這里我們在之前采集屏幕的例子上繼續修改,添加一個video_encode_handler.h
類用於進行編碼:
// video_encode_handler.h
#ifndef EXAMPLES_DESKTOP_CAPTURE_VIDEO_ENCODE_HANDLER_H_
#define EXAMPLES_DESKTOP_CAPTURE_VIDEO_ENCODE_HANDLER_H_
#include "api/video/video_frame.h"
#include "api/video/video_sink_interface.h"
#include "api/video_codecs/video_encoder.h"
#include "api/video/encoded_image.h"
#include "modules/video_coding/include/video_codec_interface.h"
#include "modules/include/module_common_types.h"
namespace webrtc_demo {
class VideoEncodeHandler : public rtc::VideoSinkInterface<webrtc::VideoFrame>,
public webrtc::EncodedImageCallback {
public:
enum class VideoEncodeType {
VP8,
VP9,
H264,
UNSUPPORT_TYPE,
};
~VideoEncodeHandler();
static std::unique_ptr<VideoEncodeHandler> Create(const VideoEncodeType type);
private:
VideoEncodeHandler(const VideoEncodeType type);
// rtc::VideoSinkInterface override
void OnFrame(const webrtc::VideoFrame& frame) override;
// webrtc::EncodedImageCallback override
webrtc::EncodedImageCallback::Result OnEncodedImage(
const webrtc::EncodedImage& encoded_image,
const webrtc::CodecSpecificInfo* codec_specific_info,
const webrtc::RTPFragmentationHeader* fragmentation) override;
void OnDroppedFrame(webrtc::EncodedImageCallback::DropReason reason) override;
webrtc::VideoCodec DefaultCodecSettings(size_t width, size_t height, size_t keyFrameInterval);
void ReInitEncoder();
std::unique_ptr<webrtc::VideoEncoder> video_encoder_;
std::string encode_type_name_;
size_t frame_width_ = 0;
size_t frame_height_ = 0;
};
} // namespace webrtc_demo
#endif // EXAMPLES_DESKTOP_CAPTURE_VIDEO_ENCODE_HANDLER_H_
首先,作為一個Sink
可以注冊給抓屏對象,使得能夠獲取到抓屏得到的frame;然后將自己作為EncodedImageCallback
實例注冊給VideoEncoder
:
// video_encode_handler.cc
#include "examples/desktop_capture/video_encode_handler.h"
#include "api/video/video_codec_type.h"
#include "api/video_codecs/sdp_video_format.h"

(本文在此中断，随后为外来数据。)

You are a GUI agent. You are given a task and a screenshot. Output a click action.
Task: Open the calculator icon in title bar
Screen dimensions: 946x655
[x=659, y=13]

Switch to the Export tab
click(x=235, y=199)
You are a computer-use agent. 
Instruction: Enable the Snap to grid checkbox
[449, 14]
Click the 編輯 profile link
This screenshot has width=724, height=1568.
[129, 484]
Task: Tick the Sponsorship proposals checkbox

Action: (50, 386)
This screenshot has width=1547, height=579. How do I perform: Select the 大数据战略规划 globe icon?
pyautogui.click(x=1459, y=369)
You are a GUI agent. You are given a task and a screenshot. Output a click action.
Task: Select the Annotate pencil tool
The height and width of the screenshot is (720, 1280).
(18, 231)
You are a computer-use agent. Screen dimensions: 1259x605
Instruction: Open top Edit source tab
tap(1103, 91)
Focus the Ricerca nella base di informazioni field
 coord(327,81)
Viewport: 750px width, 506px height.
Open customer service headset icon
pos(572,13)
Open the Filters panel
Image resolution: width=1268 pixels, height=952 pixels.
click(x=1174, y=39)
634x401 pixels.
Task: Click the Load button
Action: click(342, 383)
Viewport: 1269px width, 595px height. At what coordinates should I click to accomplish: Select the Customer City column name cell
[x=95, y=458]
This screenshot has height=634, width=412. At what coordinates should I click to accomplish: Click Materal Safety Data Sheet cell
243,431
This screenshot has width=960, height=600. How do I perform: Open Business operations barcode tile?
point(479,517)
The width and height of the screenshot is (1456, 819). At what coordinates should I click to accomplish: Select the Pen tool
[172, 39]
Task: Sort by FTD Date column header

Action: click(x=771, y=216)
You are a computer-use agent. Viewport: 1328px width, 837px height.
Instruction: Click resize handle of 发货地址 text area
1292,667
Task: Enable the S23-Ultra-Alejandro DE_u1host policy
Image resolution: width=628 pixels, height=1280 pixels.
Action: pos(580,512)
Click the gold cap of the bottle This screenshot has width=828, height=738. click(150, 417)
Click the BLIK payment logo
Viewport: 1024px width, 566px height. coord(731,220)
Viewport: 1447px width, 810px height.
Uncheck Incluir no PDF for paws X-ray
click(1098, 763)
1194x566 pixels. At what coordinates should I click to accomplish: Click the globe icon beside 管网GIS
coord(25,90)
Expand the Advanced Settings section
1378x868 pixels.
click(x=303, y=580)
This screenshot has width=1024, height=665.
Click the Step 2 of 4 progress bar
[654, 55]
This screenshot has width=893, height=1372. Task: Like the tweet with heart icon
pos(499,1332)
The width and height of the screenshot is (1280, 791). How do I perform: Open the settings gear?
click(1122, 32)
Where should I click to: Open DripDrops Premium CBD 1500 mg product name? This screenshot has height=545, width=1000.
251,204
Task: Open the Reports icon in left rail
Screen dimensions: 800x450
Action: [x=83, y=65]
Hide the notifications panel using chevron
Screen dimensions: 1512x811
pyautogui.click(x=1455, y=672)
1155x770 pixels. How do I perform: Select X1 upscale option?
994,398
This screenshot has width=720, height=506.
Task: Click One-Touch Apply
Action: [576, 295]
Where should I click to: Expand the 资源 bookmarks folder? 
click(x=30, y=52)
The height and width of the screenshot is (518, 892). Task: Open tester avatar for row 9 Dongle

#include "api/video_codecs/video_codec.h"
#include "media/engine/internal_encoder_factory.h"
#include "rtc_base/logging.h"
#include "test/video_codec_settings.h"
namespace webrtc_demo {
constexpr size_t kWidth = 1920;
constexpr size_t kHeight = 1080;
constexpr size_t kBaseKeyFrameInterval = 30;
const webrtc::VideoEncoder::Capabilities kCapabilities(false);
const webrtc::VideoEncoder::Settings kSettings(kCapabilities,
/*number_of_cores=*/1,
/*max_payload_size=*/0);
VideoEncodeHandler::VideoEncodeHandler(const VideoEncodeType type)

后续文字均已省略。